▶ [Aim of the exercise] Copy nothing before the line containing "Screen dimensions: 1568x680". Reproduce that line and all that follow, exactly, through the end of the records.
━━ Entries supplied ━━
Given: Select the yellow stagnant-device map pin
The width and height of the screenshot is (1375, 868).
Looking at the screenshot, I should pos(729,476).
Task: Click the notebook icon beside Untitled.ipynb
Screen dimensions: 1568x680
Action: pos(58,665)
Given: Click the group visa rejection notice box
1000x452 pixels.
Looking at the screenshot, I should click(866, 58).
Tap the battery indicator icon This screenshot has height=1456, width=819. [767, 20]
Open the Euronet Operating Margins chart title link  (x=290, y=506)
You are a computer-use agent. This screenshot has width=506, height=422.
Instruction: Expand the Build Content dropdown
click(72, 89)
━━━
▶ [Finished exercise]
Screen dimensions: 1568x680
Action: pos(58,665)
Given: Click the group visa rejection notice box
1000x452 pixels.
Looking at the screenshot, I should click(866, 58).
Tap the battery indicator icon This screenshot has height=1456, width=819. [767, 20]
Open the Euronet Operating Margins chart title link  (x=290, y=506)
You are a computer-use agent. This screenshot has width=506, height=422.
Instruction: Expand the Build Content dropdown
click(72, 89)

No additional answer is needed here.